━━━━━ Exercise passage

Presentation Authors: Astgik Petrosyan, Los Angeles, CA, Paolo Cravedi, New York, NY, Valentina Villani, Los Angeles, CA, Alessandra Renieri, Siena, Italy, Roger De Filippo, Laura Perin, Stefano Da Sacco*, Los Angeles, CA
Introduction: With increasing rates of renal failure and limited options for its treatment, there is an urgent need of implementing our knowledge and resources to guide new strategies for understanding disease- and patient-specific glomerular pathophysiology and for developing more efficient drug screening tools. Recreating an ex-vivo functional glomerulus depends on our ability to generate an in vitro 3D multicellular system that allows fluid perfusion and proper interactions between podocytes and glomerular endothelial cells (hGEC) in a platform that mimics the complex architecture of the glomerular filtration barrier (GFB).
Methods: Amniotic fluid derived podocytes (hAKPC-P), human immortalized podocytes (hiPod), primary human podocytes (hpPod) and human fibroblasts or human lung endothelial cells (negative controls) were seeded on microfluidic chips with hGEC. Immunofluorescence was performed for podocyte, endothelial and GBM markers. Barrier selective-permeability was investigated. Feasibility of the system for high throughput screening was evaluated by measuring permselectivity following Puromycin Aminonucleoside (PAN) injury or culture with serum membranous nephropathy (MN) patients. Drug screening for MN and disease modeling for Alport Syndrome (AS) were also performed.

━━━━━━━━━━

_Problem statement_: Print everything in the glomerulus abstract from "Methods: Amniotic fluid" down to "were also performed.", without changing a word. The records that follow come from a different source than the abstract.

━━━━━ Extracted material

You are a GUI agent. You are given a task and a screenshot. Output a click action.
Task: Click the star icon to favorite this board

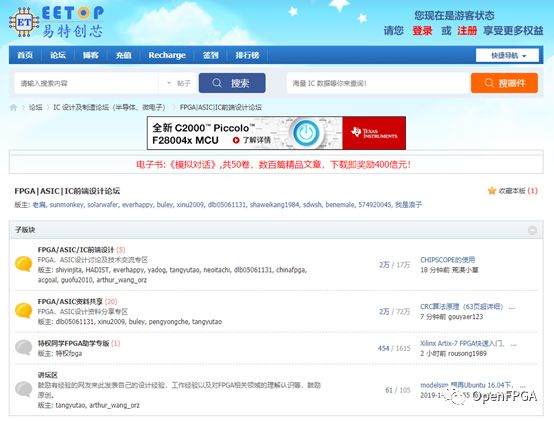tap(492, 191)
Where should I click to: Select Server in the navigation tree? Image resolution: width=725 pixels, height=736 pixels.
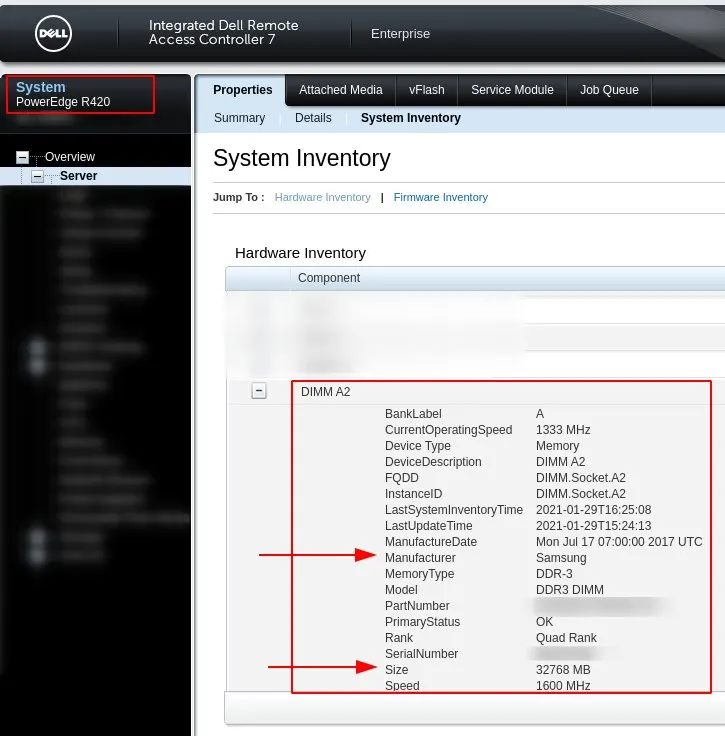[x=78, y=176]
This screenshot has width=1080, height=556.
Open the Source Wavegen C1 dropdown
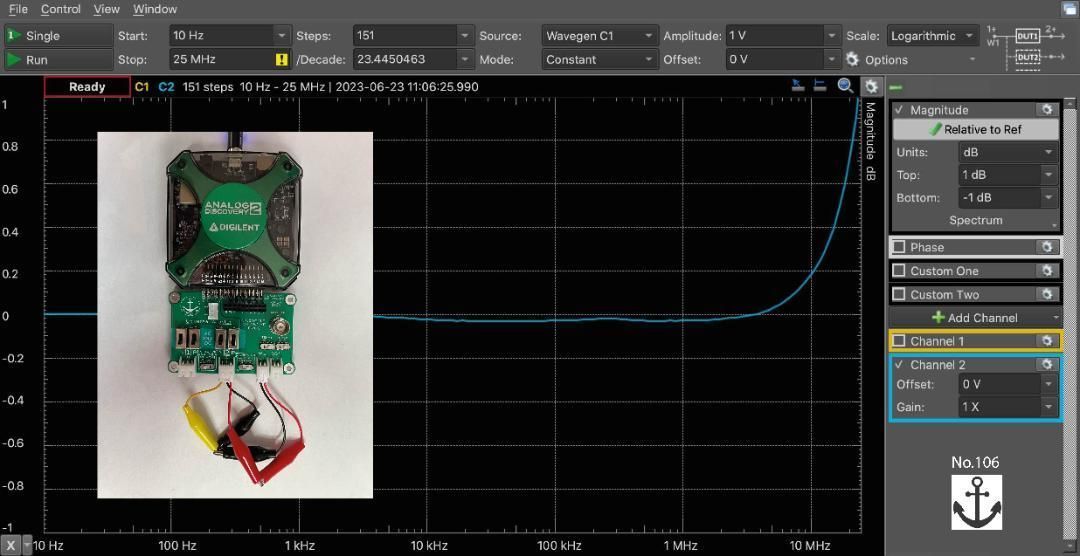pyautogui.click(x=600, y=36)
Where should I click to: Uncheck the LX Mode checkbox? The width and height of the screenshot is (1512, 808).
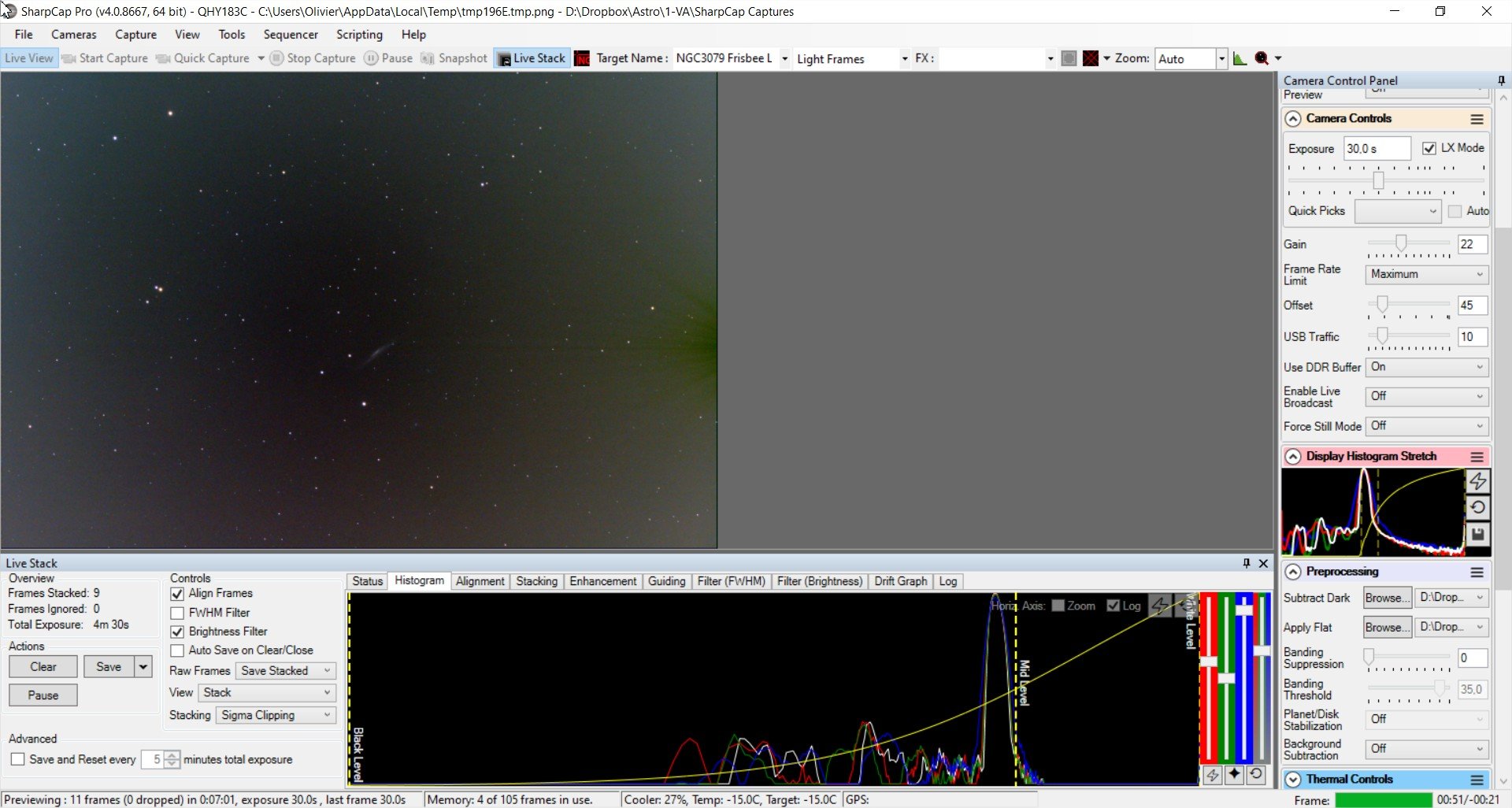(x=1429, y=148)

━━━━━━━━━━
━━━━━ Extracted material

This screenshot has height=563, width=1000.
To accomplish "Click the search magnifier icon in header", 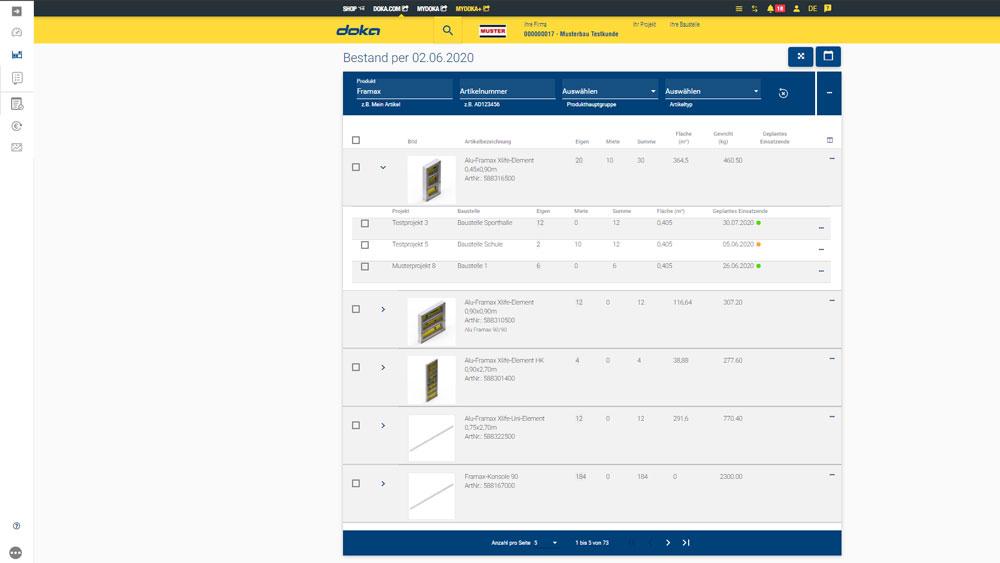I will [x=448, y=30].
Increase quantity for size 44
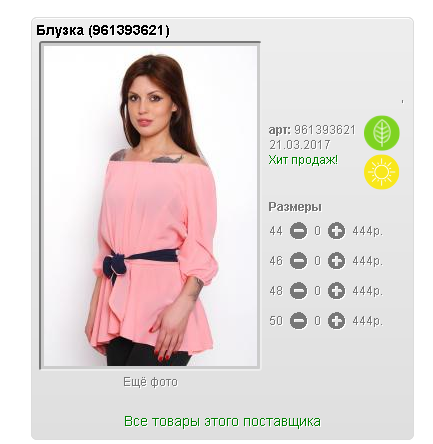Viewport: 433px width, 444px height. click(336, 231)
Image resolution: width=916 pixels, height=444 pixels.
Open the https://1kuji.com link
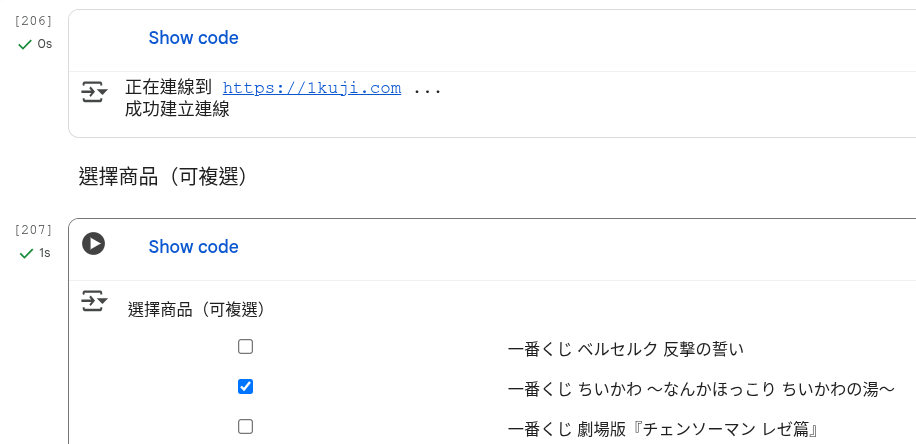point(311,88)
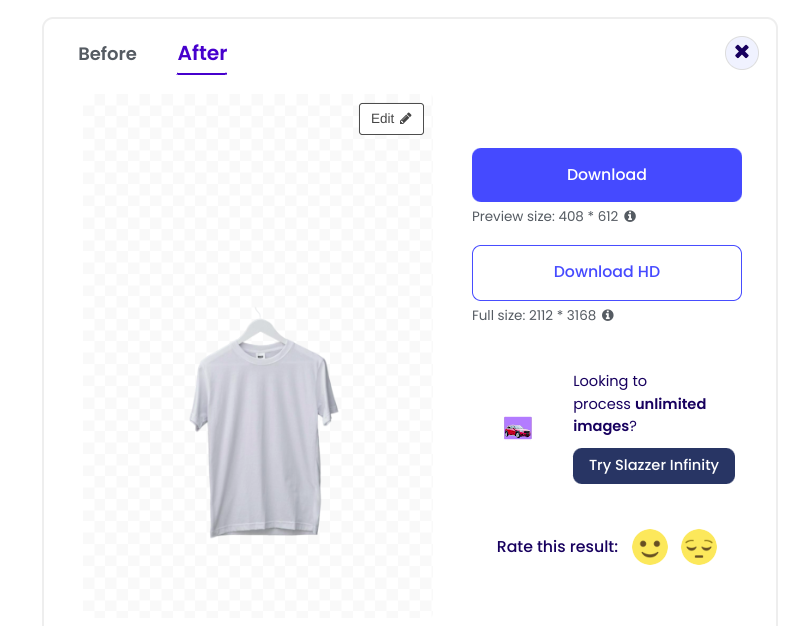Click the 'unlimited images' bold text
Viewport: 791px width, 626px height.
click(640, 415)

━━━━━━━━━━
━━━━━ Extracted material

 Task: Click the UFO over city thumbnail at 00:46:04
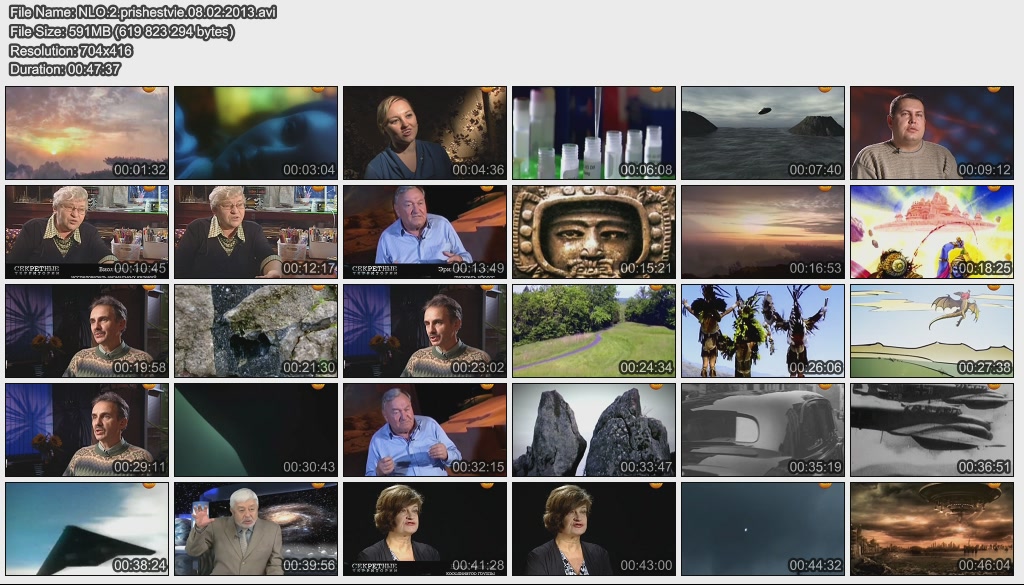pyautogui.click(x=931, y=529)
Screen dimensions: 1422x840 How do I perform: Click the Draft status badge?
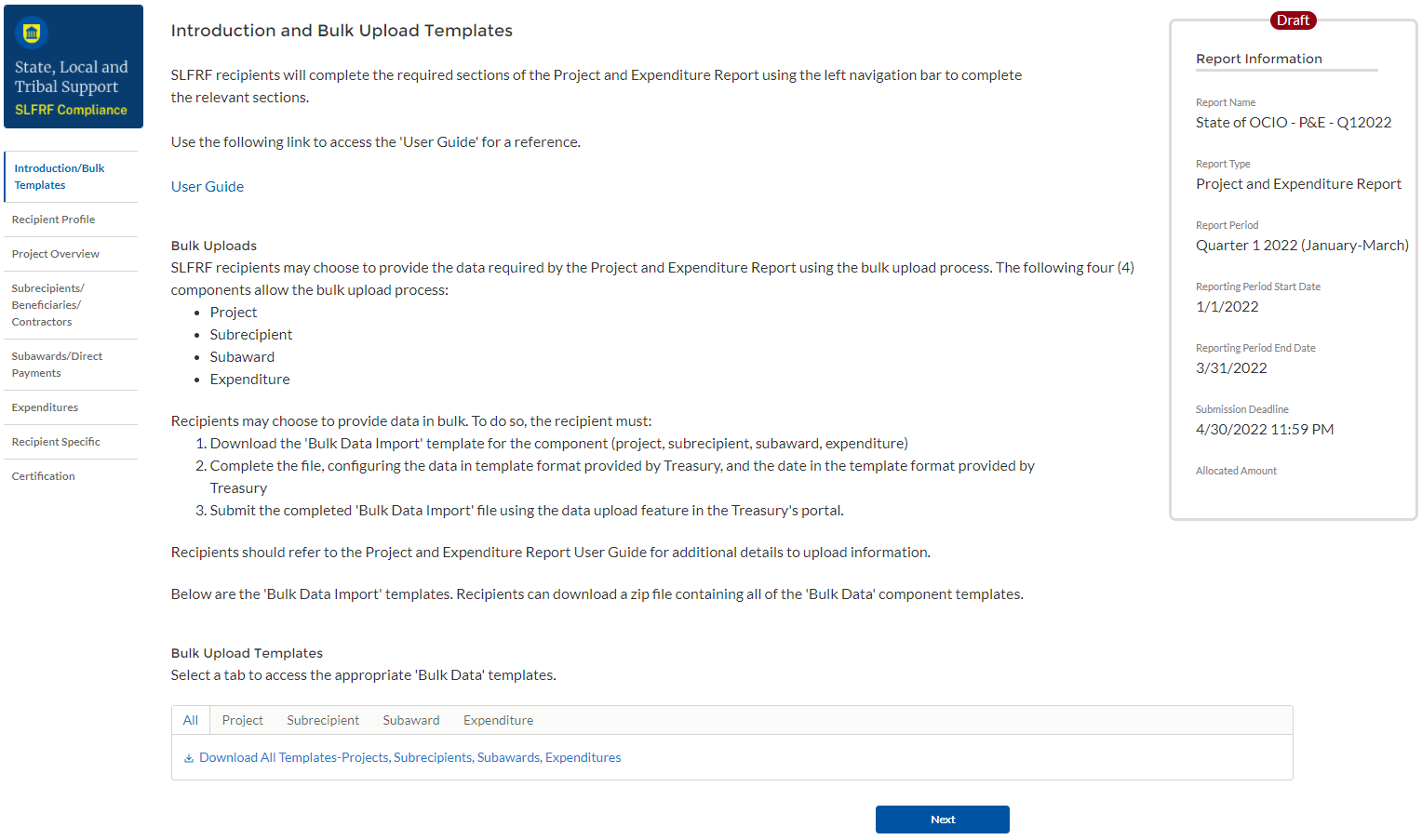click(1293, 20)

━━━━━━━━━━

_Reply to the task_:
Methods: Amniotic fluid derived podocytes (hAKPC-P), human immortalized podocytes (hiPod), primary human podocytes (hpPod) and human fibroblasts or human lung endothelial cells (negative controls) were seeded on microfluidic chips with hGEC. Immunofluorescence was performed for podocyte, endothelial and GBM markers. Barrier selective-permeability was investigated. Feasibility of the system for high throughput screening was evaluated by measuring permselectivity following Puromycin Aminonucleoside (PAN) injury or culture with serum membranous nephropathy (MN) patients. Drug screening for MN and disease modeling for Alport Syndrome (AS) were also performed.